Valley Forge also describes the British diplomatic efforts to end the conflict following the surrender of British general John Burgoyne’s army at the Battle of Saratoga. England’s war planners correctly suspected that the American victory would hasten France’s entry into the conflict, turning a colonial rebellion into a world war. Britain attempted to forestall or reduce the number of fronts it would have to fight on. England’s Parliament envoy, Paul Wentworth, met with Benjamin Franklin and Silas Deane and proposed a reconciliation plan that repealed all offensive parliamentary acts that had passed since 1763 and allowed the Americans to retain their Continental Congress. Furthermore, it provided knighthoods and generous pensions to Franklin and Deane for their efforts in resolving the rebellion.
British military officers were also beginning to realize that service in the colonies was detrimental to their careers. Gen. William Howe requested that he be relieved as a way to shift blame for British setbacks from himself to the British commander in the field. British Gen. Henry Clinton, whose army was wintering in New York, also requested reassignment back to Britain. Adm. Richard Howe, brother of William, used his wife’s well-connected contacts to request that he be allowed to return home and retire. Washington, facing the weight of world in Valley Forge, had no knowledge of what his opponents’ felt in terms of their service.

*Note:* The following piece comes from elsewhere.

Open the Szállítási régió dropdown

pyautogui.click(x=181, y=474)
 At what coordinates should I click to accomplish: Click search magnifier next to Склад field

The strengths of Valley Forge are Drury and Calvin’s exhaustive research, writing style, and inclusion of events outside Valley Forge in shaping it and the war. Valley Forge is more than the story of the Continental army’s winter encampment; it describes Washington’s transformation, the transformation of the Continental army from an unruly mob to a disciplined fighting force, and some of the darkest days in the fight for independence. It is one of the finest works on Valley Forge written in a decade. This book is for military professionals and historians, and would be a great addition to any professional leadership reading list.